Write out the records word for word, from the line with "You are a computer-use agent. Screen dimensions: 2576x1296" up to and including the line with "[1207, 362]".

### [Given information]
(begin)

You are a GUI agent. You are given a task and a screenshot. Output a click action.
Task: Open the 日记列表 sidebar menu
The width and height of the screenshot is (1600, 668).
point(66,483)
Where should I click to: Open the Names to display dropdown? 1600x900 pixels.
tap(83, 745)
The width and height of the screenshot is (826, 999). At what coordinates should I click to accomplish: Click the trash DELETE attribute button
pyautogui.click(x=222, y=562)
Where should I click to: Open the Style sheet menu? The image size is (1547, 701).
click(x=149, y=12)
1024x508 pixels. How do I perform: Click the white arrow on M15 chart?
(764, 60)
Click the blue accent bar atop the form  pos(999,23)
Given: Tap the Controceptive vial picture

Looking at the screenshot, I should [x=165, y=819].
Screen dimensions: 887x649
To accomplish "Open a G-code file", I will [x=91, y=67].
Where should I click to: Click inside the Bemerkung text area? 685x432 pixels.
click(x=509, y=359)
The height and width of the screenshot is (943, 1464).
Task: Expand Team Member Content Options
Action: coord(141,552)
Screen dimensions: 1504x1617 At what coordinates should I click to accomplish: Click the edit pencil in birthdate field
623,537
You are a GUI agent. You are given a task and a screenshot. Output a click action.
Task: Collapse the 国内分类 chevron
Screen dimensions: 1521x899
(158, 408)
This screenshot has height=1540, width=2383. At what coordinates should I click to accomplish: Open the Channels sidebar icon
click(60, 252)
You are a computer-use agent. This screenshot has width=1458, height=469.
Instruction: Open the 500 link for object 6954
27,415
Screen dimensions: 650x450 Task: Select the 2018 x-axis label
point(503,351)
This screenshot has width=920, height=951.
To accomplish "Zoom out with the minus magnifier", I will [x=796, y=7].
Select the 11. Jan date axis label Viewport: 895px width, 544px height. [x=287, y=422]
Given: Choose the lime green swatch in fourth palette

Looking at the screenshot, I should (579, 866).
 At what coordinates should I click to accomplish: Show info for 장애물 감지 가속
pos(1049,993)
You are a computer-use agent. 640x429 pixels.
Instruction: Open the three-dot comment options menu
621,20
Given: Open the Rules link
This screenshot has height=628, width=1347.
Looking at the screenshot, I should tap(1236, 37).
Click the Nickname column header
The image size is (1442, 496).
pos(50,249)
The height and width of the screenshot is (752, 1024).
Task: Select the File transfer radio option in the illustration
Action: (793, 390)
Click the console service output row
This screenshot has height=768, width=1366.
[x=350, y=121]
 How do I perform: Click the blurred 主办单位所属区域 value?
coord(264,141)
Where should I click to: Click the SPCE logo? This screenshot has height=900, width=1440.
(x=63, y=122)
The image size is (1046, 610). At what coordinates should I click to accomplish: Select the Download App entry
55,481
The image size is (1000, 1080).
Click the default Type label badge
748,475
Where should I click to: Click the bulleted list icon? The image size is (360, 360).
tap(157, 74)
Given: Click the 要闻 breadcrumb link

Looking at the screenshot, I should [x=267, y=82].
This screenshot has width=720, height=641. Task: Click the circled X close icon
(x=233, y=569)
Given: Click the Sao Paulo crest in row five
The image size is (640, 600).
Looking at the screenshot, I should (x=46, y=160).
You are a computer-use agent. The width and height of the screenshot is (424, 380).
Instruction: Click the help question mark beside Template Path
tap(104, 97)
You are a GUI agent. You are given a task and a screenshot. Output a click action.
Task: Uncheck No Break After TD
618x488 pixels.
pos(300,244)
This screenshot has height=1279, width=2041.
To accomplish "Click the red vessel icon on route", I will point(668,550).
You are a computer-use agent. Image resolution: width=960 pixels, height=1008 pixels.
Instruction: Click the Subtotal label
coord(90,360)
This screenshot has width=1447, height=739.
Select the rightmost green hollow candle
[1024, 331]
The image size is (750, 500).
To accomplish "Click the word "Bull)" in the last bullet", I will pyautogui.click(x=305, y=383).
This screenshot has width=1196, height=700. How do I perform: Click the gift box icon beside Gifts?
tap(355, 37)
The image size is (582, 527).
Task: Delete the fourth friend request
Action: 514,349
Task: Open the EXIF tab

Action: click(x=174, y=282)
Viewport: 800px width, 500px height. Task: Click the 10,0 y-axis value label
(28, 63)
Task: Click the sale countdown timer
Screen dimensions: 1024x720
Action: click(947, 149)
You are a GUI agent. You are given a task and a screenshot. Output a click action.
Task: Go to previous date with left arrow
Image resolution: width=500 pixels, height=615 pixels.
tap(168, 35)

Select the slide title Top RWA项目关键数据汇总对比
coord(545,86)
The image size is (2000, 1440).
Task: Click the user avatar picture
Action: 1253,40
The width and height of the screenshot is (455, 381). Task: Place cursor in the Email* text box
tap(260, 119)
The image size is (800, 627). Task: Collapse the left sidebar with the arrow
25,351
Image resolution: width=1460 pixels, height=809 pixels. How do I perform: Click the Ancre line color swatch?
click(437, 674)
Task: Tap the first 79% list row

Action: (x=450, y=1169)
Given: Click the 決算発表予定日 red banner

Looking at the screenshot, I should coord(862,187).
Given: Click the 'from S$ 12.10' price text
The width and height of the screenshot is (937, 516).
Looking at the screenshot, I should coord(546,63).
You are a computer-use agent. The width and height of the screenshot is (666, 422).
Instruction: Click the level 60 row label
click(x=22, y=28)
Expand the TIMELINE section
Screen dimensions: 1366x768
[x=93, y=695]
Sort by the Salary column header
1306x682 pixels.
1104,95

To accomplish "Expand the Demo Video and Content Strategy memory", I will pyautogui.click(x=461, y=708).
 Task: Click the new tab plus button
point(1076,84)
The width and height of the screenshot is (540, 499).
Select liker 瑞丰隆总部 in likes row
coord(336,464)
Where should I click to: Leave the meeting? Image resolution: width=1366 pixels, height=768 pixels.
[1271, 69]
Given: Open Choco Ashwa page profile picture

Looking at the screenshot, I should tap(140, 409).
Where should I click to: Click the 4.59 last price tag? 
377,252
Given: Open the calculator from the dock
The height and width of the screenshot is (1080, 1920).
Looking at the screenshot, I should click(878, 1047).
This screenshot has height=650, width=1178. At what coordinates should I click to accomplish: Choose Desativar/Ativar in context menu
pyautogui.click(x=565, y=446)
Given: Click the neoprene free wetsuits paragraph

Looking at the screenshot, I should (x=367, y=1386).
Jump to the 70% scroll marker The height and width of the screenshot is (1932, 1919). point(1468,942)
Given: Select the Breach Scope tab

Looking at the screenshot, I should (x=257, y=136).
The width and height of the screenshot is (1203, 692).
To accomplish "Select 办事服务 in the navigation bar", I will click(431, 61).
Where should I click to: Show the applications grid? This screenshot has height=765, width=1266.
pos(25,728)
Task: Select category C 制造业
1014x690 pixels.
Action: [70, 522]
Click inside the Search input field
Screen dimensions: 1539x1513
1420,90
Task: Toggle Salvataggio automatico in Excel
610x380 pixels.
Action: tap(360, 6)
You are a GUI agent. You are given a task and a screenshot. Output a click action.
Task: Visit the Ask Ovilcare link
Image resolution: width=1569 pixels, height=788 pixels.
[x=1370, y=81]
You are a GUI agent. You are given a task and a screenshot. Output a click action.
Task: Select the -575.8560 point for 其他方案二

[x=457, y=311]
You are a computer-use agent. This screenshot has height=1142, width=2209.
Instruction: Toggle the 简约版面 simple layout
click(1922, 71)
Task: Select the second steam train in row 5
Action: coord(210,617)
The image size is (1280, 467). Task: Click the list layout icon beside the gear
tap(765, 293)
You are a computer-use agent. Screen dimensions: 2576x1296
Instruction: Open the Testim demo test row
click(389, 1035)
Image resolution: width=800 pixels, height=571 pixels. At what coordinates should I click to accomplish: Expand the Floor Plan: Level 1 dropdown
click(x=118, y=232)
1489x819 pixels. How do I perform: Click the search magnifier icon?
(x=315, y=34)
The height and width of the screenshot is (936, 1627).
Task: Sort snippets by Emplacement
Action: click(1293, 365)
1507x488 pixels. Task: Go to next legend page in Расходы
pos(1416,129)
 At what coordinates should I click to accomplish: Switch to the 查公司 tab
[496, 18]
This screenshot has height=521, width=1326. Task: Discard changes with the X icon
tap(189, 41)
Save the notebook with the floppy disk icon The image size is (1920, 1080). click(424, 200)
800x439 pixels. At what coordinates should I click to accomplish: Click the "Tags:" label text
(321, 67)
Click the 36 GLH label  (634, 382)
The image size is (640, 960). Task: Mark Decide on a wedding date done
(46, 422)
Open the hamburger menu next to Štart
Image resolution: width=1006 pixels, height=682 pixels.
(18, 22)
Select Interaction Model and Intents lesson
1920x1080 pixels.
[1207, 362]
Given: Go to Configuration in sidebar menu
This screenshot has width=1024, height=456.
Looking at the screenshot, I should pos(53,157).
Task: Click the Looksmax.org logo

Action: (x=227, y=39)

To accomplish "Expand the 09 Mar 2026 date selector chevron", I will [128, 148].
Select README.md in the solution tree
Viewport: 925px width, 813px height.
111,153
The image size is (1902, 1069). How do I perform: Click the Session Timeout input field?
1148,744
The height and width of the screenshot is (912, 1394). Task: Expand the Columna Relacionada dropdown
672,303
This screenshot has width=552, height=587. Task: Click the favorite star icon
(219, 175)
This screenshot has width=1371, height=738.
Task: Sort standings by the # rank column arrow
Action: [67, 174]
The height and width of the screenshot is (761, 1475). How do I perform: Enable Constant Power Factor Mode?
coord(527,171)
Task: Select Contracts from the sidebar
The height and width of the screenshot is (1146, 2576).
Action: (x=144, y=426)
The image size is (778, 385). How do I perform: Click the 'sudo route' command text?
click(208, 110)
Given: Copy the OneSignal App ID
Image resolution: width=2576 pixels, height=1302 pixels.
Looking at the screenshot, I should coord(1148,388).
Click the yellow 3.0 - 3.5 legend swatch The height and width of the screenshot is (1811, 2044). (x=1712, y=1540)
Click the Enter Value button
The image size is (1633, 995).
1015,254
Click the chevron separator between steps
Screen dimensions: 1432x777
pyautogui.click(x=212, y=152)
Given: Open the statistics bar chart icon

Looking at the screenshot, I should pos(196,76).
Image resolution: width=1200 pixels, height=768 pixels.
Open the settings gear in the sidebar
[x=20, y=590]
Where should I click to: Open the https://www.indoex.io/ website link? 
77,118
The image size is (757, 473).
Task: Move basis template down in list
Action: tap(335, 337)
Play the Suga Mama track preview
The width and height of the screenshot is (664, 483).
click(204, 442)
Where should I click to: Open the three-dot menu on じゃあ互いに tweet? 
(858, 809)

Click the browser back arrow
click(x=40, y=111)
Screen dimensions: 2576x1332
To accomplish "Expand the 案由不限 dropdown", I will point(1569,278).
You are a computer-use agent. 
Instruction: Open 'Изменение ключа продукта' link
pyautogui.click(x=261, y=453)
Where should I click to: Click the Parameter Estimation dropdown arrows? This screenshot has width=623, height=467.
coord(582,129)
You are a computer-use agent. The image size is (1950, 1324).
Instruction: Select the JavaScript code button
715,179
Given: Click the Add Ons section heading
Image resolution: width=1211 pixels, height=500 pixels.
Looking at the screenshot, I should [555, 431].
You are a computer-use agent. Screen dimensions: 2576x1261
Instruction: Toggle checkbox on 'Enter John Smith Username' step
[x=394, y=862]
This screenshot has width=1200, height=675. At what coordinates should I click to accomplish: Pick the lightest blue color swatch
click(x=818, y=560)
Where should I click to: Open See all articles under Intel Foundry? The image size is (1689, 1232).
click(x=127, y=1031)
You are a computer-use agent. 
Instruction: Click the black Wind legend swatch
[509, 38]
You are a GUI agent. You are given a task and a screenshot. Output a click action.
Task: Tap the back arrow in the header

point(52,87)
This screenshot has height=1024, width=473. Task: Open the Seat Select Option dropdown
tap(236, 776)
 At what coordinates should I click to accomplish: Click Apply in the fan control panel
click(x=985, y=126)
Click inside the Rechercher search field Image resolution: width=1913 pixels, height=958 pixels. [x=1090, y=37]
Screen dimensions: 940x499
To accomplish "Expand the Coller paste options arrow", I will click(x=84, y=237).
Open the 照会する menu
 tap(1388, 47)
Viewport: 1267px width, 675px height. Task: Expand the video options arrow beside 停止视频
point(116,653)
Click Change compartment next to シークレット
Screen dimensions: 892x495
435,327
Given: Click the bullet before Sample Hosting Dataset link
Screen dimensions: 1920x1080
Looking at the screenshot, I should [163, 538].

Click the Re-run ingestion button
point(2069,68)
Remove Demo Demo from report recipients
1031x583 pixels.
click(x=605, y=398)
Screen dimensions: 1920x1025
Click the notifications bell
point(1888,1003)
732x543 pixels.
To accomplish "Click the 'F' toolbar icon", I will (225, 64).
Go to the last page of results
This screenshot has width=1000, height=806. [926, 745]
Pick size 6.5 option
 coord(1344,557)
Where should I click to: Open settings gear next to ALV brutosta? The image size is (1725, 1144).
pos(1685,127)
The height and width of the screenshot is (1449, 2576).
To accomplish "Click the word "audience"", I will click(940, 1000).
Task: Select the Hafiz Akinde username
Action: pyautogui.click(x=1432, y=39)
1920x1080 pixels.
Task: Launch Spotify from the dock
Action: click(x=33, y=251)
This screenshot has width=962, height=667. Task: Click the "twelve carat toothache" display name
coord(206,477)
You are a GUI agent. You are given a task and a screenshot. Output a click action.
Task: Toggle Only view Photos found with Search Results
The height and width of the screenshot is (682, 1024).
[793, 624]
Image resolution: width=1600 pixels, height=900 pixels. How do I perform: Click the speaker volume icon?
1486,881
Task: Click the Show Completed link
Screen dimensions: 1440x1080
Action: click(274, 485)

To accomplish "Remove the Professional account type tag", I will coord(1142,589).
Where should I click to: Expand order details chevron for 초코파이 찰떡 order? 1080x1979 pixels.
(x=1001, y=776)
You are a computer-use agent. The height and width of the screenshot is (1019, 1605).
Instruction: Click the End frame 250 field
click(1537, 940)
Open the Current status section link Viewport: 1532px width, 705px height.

(end)

### [Response to this exercise]
You are a computer-use agent. Screen dimensions: 2576x1296
Instruction: Open the Testim demo test row
click(389, 1035)
Image resolution: width=800 pixels, height=571 pixels. At what coordinates should I click to accomplish: Expand the Floor Plan: Level 1 dropdown
click(x=118, y=232)
1489x819 pixels. How do I perform: Click the search magnifier icon?
(x=315, y=34)
The height and width of the screenshot is (936, 1627).
Task: Sort snippets by Emplacement
Action: click(1293, 365)
1507x488 pixels. Task: Go to next legend page in Расходы
pos(1416,129)
 At what coordinates should I click to accomplish: Switch to the 查公司 tab
[496, 18]
This screenshot has height=521, width=1326. Task: Discard changes with the X icon
tap(189, 41)
Save the notebook with the floppy disk icon The image size is (1920, 1080). click(424, 200)
800x439 pixels. At what coordinates should I click to accomplish: Click the "Tags:" label text
(321, 67)
Click the 36 GLH label  (634, 382)
The image size is (640, 960). Task: Mark Decide on a wedding date done
(46, 422)
Open the hamburger menu next to Štart
Image resolution: width=1006 pixels, height=682 pixels.
(18, 22)
Select Interaction Model and Intents lesson
1920x1080 pixels.
[1207, 362]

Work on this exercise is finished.